Fim das aulas obrigatórias em autoescolas gera polêmica e preocupa setor de CNH
O Ministério dos Transportes propôs acabar com a obrigatoriedade de aulas em autoescolas para obtenção da Carteira Nacional de Habilitação (CNH), medida que gerou forte reação no setor. Segundo a Federação Nacional das Autoescolas e Centros de Formação de Condutores (Feneauto), a iniciativa pode levar ao fechamento de cerca de 15 mil empresas.
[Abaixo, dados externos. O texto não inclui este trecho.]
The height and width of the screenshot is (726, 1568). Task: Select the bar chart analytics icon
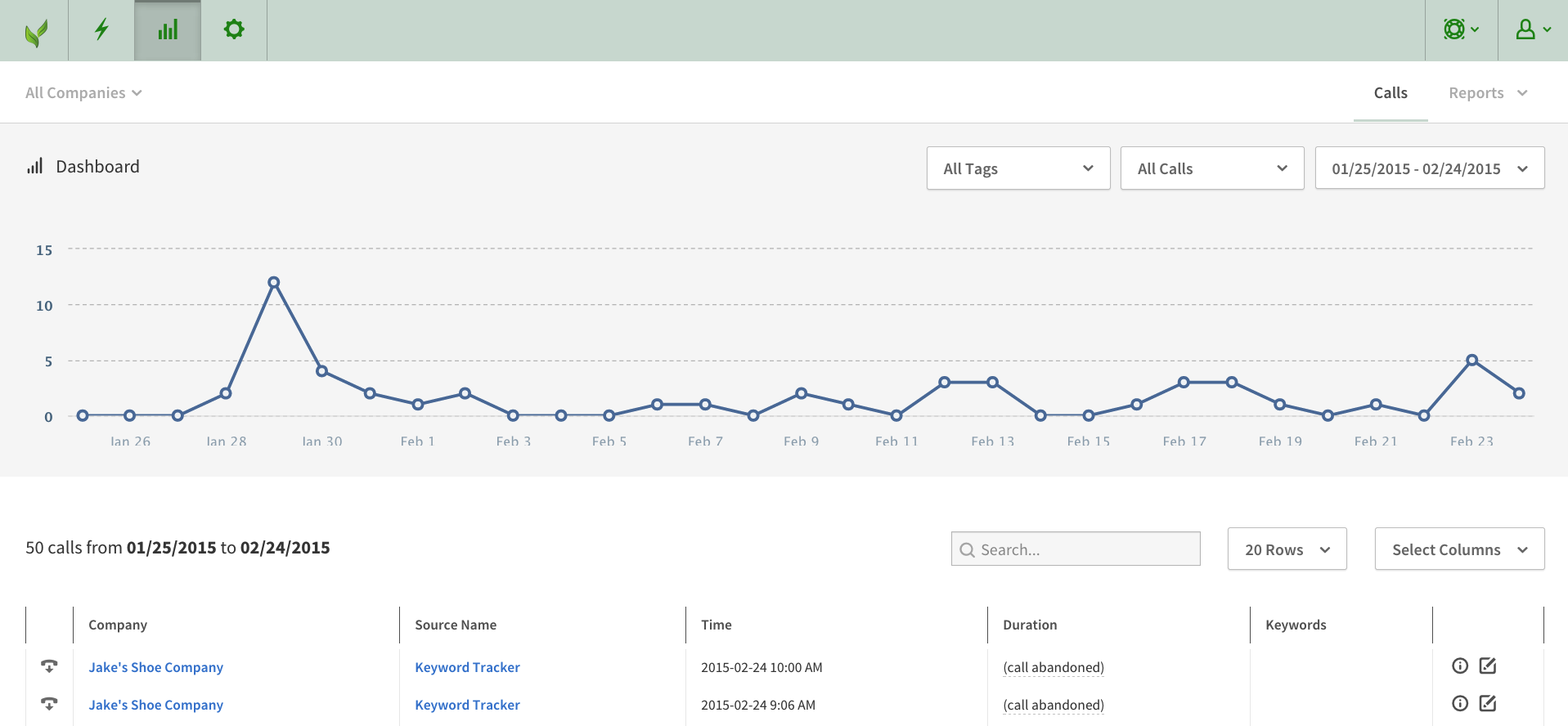click(x=168, y=30)
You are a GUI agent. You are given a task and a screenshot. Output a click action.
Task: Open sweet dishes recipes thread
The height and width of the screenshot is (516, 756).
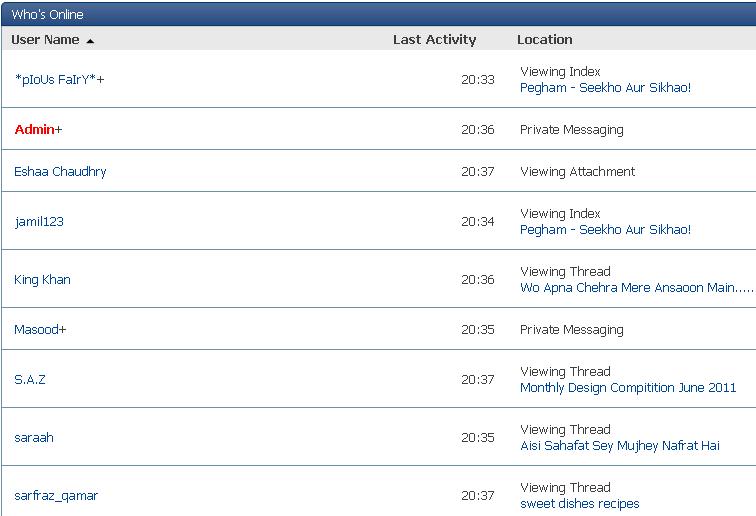coord(579,504)
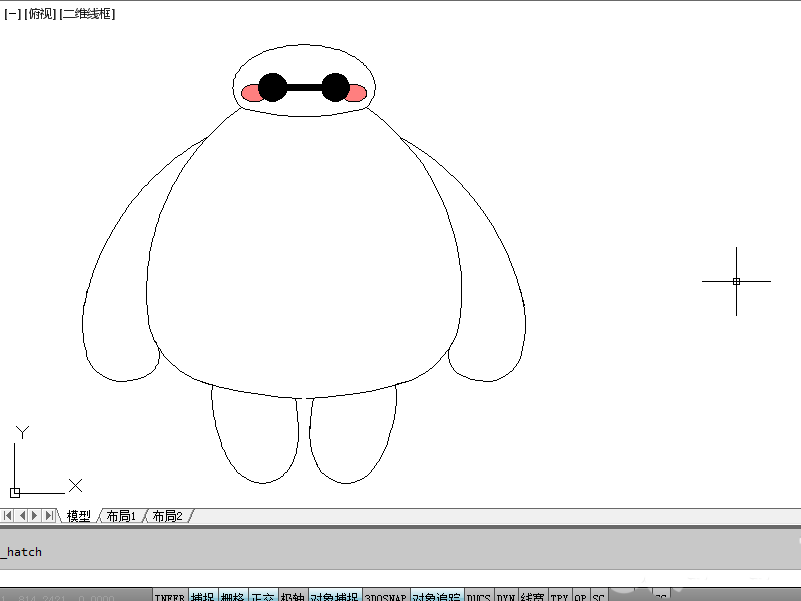Viewport: 801px width, 601px height.
Task: Toggle 捕捉 snap mode
Action: point(203,596)
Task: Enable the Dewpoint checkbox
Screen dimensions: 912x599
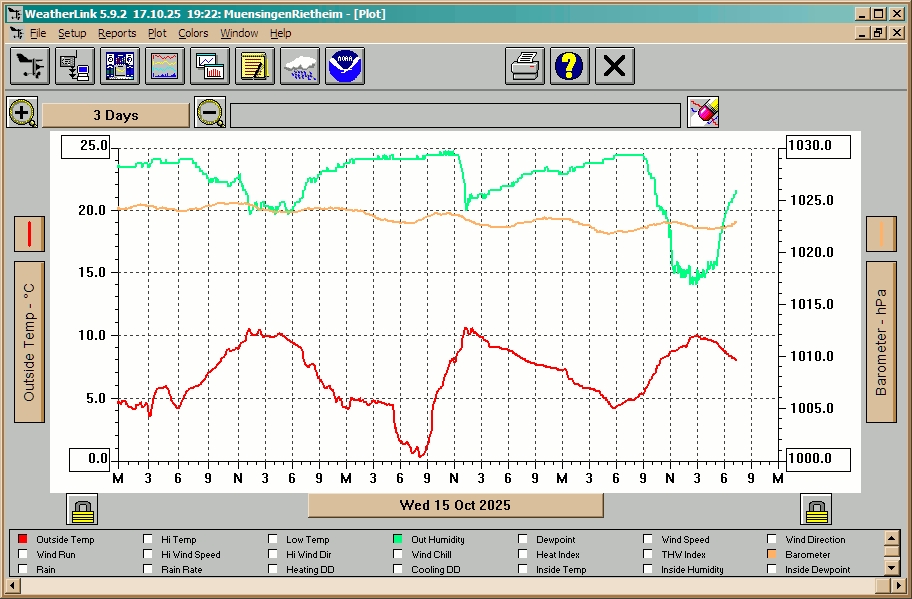Action: (x=524, y=540)
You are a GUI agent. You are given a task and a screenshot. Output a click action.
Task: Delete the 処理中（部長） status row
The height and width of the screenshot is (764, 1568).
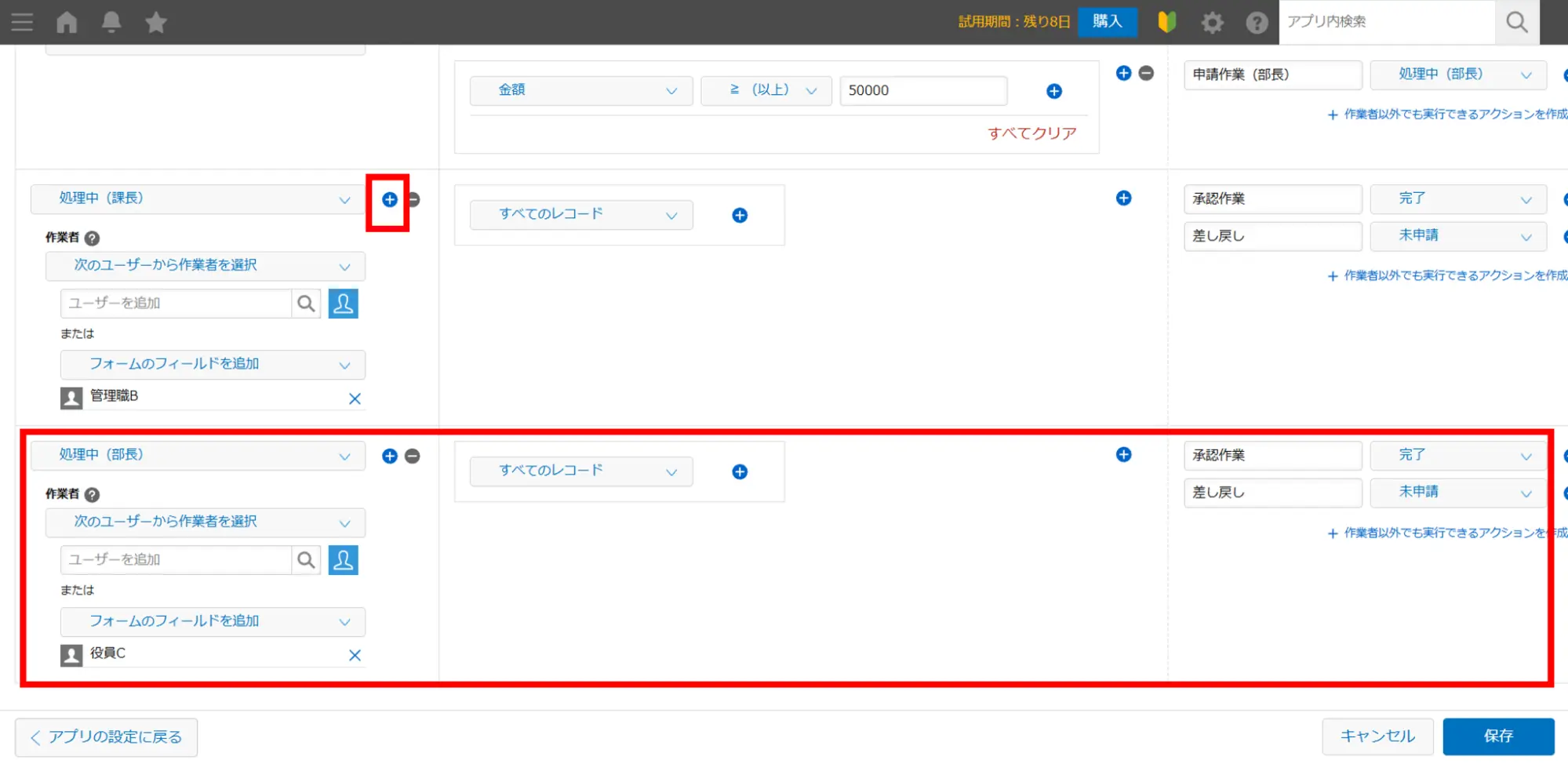(413, 457)
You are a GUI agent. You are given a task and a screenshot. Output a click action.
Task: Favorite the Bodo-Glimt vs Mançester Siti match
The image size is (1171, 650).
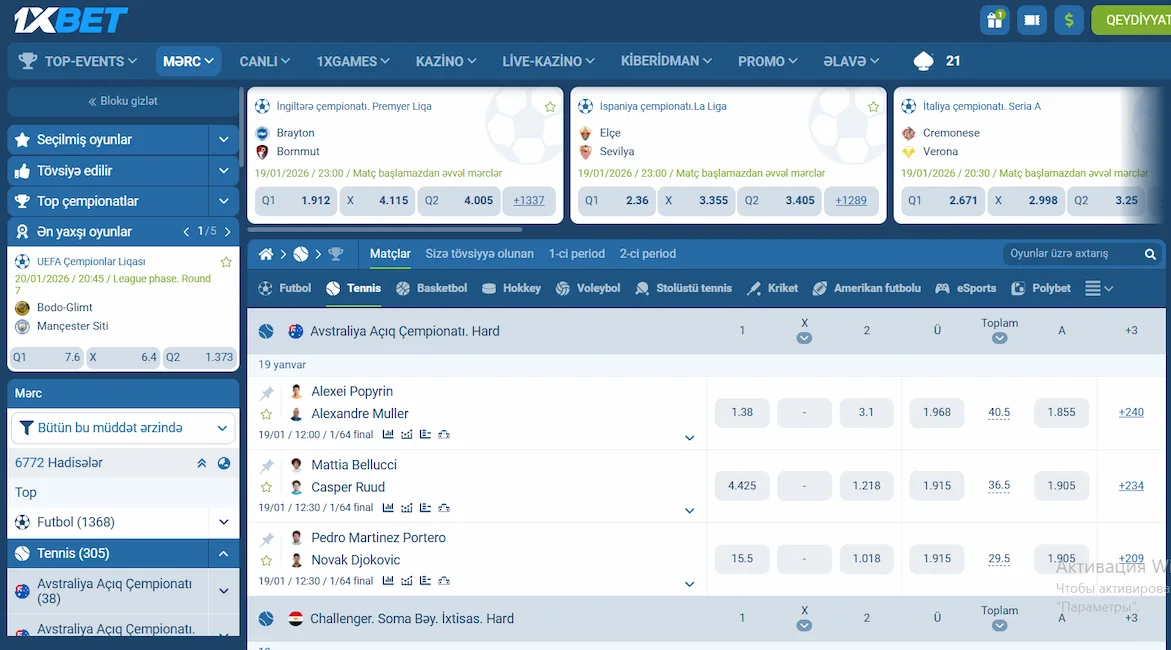(226, 261)
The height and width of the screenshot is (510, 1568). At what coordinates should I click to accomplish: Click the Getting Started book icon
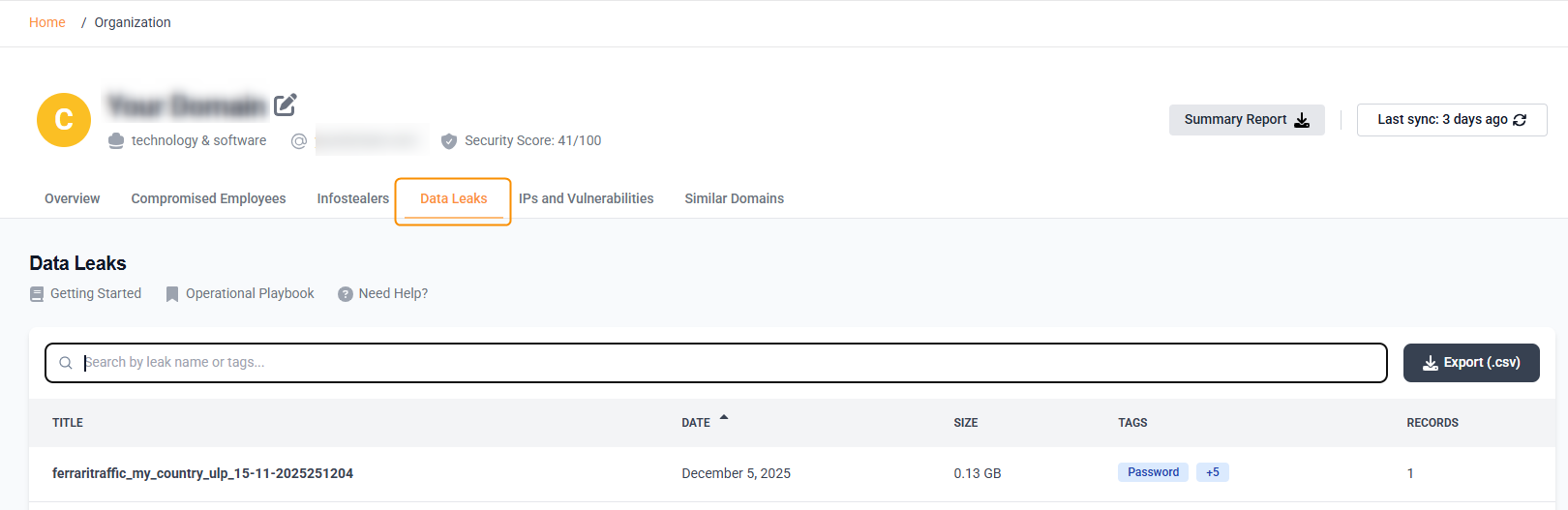point(37,294)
O presidente da entidade, Ygor Valença, criticou a proposta e alertou para possível aumento de acidentes.
Valença classificou a mudança como uma “substituição” do modelo atual e acusou o governo de banalizar o papel das autoescolas. “Vão jogar esses trabalhadores e novos condutores na rua?”, questionou, reforçando que a medida ameaça empregos e a estrutura de formação de motoristas no país.
Por outro lado, a Secretaria Nacional de Trânsito (Senatran) defende que a medida trará benefícios. O secretário Adrualdo Catão afirmou que a redução de custos operacionais e a abertura de mercado podem aumentar a demanda por CNH e favorecer as autoescolas, contestando a previsão de prejuízo feita pelo setor.
O projeto, segundo Catão, vem sendo estudado há anos, inclusive pelo governo anterior, e busca combater o alto número de pessoas dirigindo sem habilitação, cerca de 20 milhões, segundo pesquisa encomendada pela Secretaria de Comunicação Social. O objetivo é tornar o processo mais acessível e reduzir os custos para os candidatos.